Saved entries:
------------------------------------------------
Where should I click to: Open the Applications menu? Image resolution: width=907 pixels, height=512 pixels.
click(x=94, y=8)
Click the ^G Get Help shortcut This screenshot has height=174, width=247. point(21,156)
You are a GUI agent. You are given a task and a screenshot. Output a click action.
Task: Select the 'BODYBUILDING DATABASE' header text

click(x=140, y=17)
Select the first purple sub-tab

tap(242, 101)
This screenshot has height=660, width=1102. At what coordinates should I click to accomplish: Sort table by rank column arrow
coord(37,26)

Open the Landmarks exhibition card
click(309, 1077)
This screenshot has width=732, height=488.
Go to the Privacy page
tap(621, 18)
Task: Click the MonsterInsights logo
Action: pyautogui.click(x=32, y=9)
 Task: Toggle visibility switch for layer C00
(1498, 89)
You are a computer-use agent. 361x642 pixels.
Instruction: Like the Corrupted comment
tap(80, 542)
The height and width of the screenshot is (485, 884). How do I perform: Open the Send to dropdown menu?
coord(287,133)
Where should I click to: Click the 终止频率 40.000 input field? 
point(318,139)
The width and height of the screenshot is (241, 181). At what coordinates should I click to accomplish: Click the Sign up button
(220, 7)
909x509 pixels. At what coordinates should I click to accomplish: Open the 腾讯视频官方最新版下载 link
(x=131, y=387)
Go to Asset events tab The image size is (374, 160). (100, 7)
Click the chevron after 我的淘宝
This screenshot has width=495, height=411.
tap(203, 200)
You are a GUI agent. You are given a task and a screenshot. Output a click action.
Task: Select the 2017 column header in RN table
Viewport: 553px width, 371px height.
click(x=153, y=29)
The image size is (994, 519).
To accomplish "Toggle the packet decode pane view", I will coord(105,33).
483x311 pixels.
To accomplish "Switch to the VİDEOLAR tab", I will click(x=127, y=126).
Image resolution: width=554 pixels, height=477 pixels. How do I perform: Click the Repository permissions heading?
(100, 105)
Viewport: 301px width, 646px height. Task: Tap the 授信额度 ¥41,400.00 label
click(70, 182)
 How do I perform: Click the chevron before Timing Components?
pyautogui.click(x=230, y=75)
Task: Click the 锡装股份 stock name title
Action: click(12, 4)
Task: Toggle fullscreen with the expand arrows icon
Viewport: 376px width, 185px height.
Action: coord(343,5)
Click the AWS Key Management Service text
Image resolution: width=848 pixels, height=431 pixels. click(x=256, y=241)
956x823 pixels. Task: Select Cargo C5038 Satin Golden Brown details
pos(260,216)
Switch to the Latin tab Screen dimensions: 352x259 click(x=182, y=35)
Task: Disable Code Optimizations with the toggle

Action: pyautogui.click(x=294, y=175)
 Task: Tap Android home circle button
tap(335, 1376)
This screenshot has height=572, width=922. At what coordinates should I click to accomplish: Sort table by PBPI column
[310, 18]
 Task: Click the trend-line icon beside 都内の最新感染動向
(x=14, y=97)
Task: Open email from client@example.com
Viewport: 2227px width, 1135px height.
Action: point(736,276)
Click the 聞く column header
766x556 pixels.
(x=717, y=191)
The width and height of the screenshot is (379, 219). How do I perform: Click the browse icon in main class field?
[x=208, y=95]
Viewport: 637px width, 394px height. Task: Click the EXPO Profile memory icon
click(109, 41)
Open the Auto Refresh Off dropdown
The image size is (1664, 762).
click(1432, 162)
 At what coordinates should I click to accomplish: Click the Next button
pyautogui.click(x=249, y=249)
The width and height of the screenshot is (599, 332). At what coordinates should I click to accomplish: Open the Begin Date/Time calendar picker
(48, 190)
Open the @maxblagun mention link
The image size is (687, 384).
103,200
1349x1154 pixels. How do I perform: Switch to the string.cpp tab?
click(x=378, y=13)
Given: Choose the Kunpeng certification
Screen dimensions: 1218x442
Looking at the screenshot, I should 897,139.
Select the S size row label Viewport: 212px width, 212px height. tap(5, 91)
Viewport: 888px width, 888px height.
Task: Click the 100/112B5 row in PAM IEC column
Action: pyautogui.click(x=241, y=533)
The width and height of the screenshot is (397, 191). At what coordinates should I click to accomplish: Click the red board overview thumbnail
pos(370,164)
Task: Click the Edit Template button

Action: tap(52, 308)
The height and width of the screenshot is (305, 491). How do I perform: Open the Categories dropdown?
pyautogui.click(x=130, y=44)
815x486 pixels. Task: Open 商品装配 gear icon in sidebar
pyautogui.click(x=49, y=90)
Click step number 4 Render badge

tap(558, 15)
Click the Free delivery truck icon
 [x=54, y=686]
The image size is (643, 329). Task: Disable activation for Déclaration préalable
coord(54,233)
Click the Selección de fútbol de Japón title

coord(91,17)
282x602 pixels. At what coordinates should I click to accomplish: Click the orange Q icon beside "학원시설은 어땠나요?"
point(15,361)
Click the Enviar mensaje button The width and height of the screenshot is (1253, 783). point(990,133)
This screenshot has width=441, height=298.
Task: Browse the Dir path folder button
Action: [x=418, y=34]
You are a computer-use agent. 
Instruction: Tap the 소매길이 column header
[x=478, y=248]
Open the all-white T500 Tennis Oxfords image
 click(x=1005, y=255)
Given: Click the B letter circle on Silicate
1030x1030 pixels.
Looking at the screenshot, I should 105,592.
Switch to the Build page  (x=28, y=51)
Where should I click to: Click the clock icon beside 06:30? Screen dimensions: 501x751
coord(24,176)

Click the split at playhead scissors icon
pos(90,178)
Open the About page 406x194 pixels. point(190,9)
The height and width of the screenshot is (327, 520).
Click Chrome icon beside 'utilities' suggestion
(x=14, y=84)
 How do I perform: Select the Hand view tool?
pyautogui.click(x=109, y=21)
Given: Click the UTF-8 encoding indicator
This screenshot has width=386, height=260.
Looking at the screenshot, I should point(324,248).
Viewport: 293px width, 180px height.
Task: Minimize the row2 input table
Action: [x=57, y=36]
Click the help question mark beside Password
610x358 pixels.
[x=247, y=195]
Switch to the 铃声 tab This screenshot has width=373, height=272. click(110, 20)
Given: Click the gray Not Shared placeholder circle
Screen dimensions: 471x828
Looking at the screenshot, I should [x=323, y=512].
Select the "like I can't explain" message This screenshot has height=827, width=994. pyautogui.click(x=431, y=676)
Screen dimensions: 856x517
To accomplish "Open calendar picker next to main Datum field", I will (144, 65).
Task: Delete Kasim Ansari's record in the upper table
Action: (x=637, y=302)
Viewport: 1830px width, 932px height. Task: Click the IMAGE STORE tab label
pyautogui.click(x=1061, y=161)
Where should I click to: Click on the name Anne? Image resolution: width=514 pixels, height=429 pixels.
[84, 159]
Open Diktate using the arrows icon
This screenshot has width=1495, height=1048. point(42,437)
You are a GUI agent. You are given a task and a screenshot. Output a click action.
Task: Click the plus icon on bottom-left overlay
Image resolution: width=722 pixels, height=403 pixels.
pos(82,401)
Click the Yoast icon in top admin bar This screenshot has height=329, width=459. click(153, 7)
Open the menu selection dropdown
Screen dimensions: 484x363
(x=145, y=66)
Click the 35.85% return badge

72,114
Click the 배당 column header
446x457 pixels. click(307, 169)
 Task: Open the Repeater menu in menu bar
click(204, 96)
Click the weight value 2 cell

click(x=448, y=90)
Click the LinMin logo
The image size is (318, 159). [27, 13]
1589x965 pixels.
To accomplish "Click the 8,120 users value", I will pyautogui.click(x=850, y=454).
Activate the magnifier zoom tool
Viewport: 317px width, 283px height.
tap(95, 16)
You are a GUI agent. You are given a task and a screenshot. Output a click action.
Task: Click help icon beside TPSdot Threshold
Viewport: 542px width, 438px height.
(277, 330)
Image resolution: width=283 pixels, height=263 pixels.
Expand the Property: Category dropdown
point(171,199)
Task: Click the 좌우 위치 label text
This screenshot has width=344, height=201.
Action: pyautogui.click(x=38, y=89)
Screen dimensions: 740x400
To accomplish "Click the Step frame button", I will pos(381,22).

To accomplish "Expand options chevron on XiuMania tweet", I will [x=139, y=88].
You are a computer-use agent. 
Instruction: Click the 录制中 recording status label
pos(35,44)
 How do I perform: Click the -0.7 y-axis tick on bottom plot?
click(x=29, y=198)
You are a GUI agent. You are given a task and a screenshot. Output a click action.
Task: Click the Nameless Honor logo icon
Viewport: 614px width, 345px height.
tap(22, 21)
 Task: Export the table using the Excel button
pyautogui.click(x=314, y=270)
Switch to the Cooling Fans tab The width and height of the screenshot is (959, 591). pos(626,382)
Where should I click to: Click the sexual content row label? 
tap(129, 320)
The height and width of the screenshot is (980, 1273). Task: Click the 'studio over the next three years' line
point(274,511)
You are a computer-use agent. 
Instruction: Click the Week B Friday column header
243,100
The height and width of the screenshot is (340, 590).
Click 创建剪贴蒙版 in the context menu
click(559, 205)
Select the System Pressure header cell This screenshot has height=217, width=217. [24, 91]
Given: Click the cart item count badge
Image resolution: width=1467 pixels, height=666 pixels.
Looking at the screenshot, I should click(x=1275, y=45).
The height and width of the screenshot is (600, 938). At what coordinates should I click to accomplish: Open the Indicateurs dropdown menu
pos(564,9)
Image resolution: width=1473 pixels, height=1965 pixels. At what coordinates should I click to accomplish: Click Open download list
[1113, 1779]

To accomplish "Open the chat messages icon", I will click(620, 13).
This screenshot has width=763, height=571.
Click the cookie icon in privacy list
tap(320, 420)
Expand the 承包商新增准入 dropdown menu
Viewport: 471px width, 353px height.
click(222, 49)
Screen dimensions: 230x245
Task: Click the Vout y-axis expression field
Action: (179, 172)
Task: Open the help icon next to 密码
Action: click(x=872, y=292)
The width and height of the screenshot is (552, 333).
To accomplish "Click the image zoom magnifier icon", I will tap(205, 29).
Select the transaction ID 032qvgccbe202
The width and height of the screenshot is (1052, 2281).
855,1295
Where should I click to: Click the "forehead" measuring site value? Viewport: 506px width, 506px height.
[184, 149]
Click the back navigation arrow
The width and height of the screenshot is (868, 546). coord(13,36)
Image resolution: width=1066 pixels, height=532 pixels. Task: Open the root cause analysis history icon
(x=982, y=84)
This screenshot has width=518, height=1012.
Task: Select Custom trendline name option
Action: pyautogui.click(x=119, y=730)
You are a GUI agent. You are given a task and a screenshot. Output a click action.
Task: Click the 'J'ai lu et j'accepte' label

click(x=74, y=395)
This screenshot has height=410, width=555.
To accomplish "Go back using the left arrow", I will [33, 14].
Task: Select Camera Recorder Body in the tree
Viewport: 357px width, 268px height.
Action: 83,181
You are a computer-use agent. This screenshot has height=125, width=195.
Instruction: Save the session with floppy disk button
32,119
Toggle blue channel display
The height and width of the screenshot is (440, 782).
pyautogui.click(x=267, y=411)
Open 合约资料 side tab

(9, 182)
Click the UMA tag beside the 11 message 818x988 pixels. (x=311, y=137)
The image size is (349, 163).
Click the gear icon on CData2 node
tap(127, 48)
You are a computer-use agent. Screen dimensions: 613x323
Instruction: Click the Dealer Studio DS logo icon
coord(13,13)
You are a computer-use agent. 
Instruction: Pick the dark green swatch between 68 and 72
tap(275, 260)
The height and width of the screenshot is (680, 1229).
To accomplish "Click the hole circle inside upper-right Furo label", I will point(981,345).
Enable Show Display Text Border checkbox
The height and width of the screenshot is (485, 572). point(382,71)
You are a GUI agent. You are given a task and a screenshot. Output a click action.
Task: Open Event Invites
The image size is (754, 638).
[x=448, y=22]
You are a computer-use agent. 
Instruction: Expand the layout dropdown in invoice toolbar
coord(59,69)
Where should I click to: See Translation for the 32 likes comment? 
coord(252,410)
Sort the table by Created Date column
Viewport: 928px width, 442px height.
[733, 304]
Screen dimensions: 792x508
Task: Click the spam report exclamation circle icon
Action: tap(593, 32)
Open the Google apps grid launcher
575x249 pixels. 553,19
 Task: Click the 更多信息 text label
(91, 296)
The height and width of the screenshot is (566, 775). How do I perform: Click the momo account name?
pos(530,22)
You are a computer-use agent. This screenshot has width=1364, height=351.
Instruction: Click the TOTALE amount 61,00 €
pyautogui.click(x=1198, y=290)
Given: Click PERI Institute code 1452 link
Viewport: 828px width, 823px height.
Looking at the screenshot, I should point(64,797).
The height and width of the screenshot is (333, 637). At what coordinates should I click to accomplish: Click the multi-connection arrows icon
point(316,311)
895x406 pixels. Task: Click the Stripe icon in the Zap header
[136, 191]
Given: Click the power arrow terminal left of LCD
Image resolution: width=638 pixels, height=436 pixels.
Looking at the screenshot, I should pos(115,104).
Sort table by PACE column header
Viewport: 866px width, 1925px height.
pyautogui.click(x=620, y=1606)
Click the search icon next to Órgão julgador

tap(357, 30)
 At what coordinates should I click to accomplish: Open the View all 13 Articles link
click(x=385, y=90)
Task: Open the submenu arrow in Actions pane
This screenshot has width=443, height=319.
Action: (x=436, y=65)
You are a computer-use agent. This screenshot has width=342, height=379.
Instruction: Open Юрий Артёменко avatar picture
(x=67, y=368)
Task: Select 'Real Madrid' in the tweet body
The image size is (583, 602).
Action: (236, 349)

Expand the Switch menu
------------------------------------------------
How to complete this task:
The expected answer is each line of the records above that includes the string "tweet".

Answer to the exercise:
To accomplish "Expand options chevron on XiuMania tweet", I will [x=139, y=88].
Task: Select 'Real Madrid' in the tweet body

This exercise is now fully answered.